After the match, Lambert was still singing, though this time it was his recording of "We Are the AVP" being played through the public address system as spectators filed out. The day before, Lambert had performed the song live at center court between matches.

"I don't claim to be the greatest singer or writer, but I have fun with it," Lambert said. "I'm sure there are much better singers in the world, but they don't have fun with it like I do."

In the AVP song, Lambert pays tribute to fellow players and sponsors, but mostly it's about playing the AVP tour:

We are the AVP,

A sexy sport on a little, little court.

We are the AVP,

We got the bomb events under the black and yellow tents.

On Wednesday, the day after the Lakers defeated the Detroit Pistons in Game 2 of the NBA Finals, Lambert was on a sports-talk radio show to discuss his Manhattan Beach victory. He added a surprise, however, playing a tribute to the Lakers on his guitar. He wrote the song 10 minutes before he went on the air:

We got Karl Malone who is aging,

With a bum knee he is still raging.

Gary Payton is the glove,

Somehow he's got to find the love.

Kobe Bryant wears No. 8,

After court he flies in late.

Last night he playin' great

To the Pistons he says, 'Check-mate!'

A few weeks ago, the Fox Sports volleyball show "DiG" featured Lambert on a day off. He was shopping for meat and beer for a barbecue later that evening and singing an impromptu song as he walked through the store:

We're going to Costco.

We're gonna barbecue fo' sho.'

We're getting that tri-tip to flip,

And Bud Lights to sip.

It is at backyard barbecues that Lambert hones his guitar picking. He said he and his friends got together at least twice a week and it usually ended up with everybody poking fun at one another. Lambert does it with his guitar.

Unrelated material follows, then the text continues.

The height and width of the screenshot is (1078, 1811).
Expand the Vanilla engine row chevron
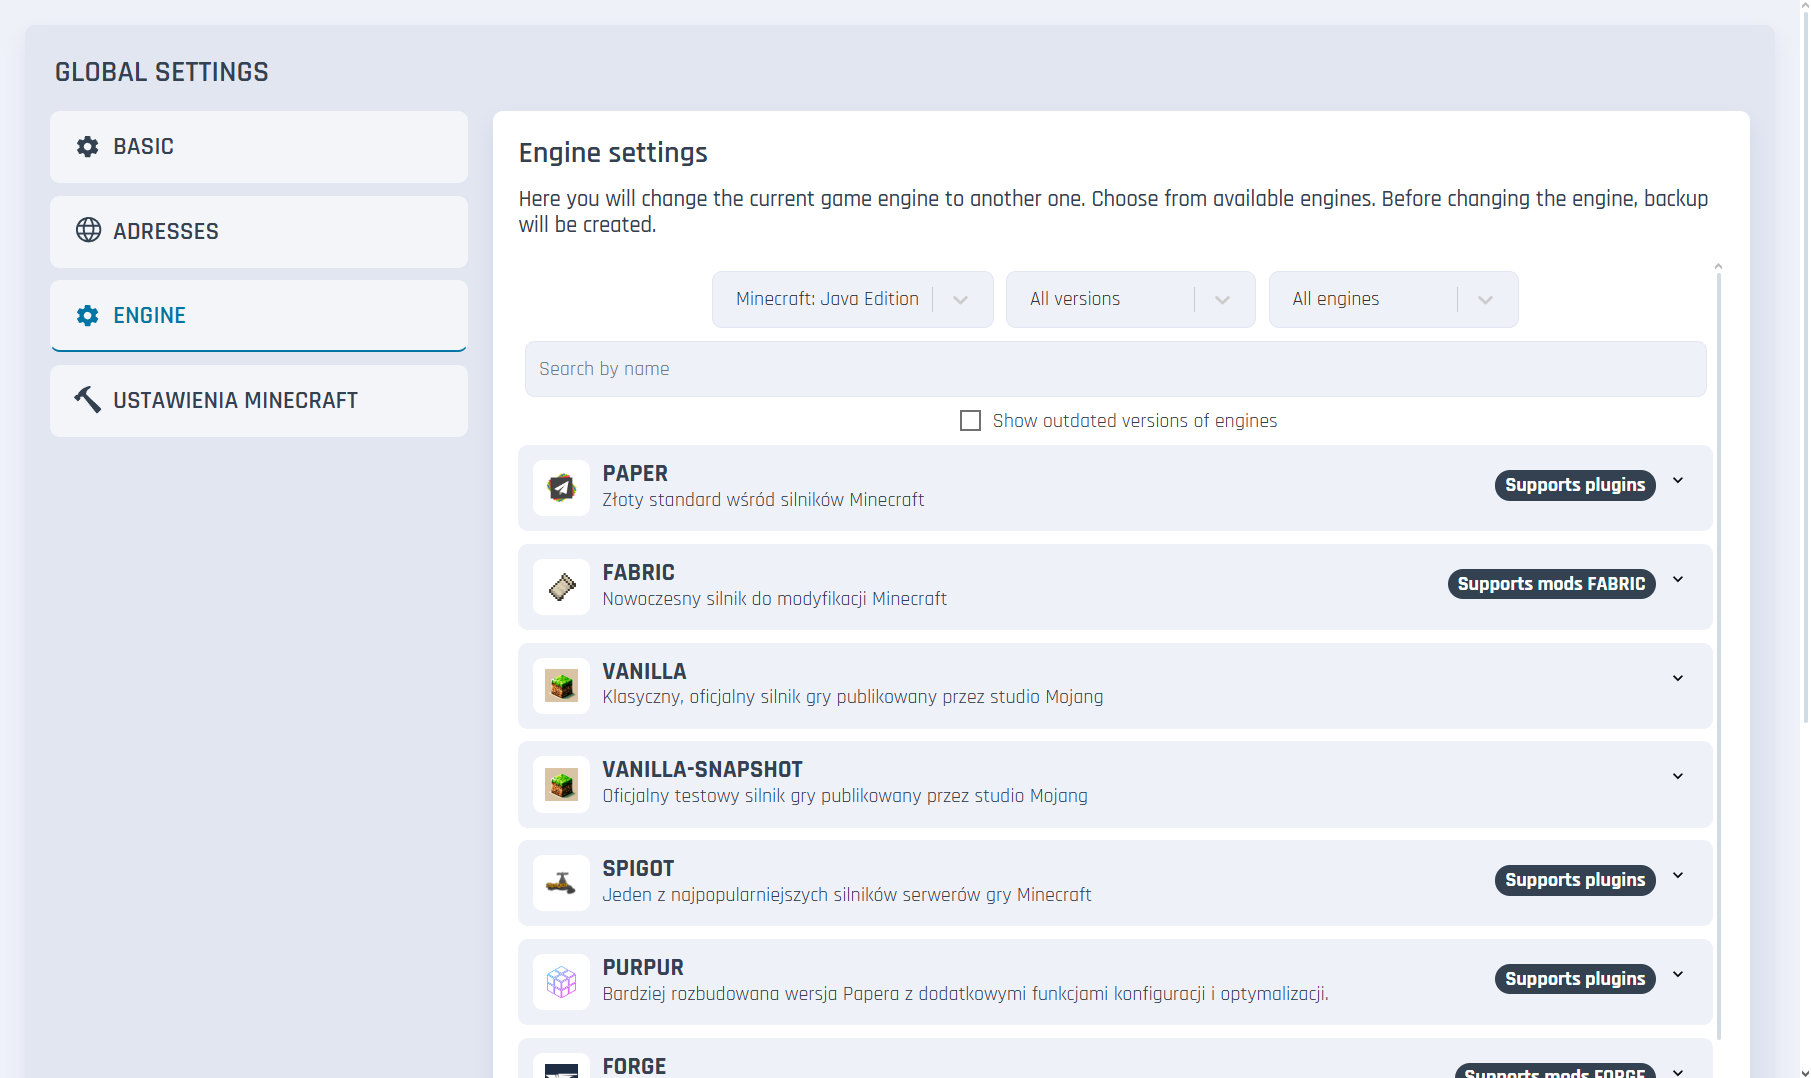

"It's mostly just clown rock," Lambert said. "When you're just sitting around drinking a few beers, you can really get the hang of clown rock."

Musical talent, however, runs in Lambert's family. His father was a professional oboe player in the Honolulu Symphony Orchestra. His two sisters play piano. His parents wanted him to learn piano as a child, but Lambert gravitated to sports.

"They tried to share the beauty of music with me when I was young, but I wouldn't have the whole piano thing," he said.

When he arrived at Stanford, Lambert found that he had a dorm neighbor who played guitar. He became intrigued and taught himself to play. He'd listen to the stereo, try to duplicate the songs and have musical friends show him the difficult parts.

By 2002, his rookie year on the AVP tour, Lambert had learned enough to perform on stage at an AVP event in Belmar, N.J. Later that year, again scheduled on a talk-radio show, Lambert wrote his first song: "We Are the AVP."

The players and fans loved it, and so did tour officials, who helped Lambert find a studio and a producer to record the song.

"That was really cool," Lambert said. "Then we started playing it live at some tournaments. It could start to become an every-tournament kind of thing. That would be a cool thing to do."

For now, though, Lambert will focus on volleyball. As an indoor player, he was a force. He led Stanford to a national title in 1997 and started on the '96 and 2000 Olympic teams. The transition to the beach isn't always easy, but Lambert was the 2002 AVP rookie of the year.

He sat out last season after shoulder surgery, but Kiraly, who has a record 145 beach volleyball victories, knew how good Lambert was.

"I saw what he could do, the destruction he could wreak up there," Kiraly said. "That's why I hooked up with him. He can be such a force at the net."

For Kiraly, one of the best diggers in the game, a strong net presence was vital in a partner, but as the oldest AVP player on tour, Kiraly, 43, also needed someone who could pass and set well. Lambert is the whole package.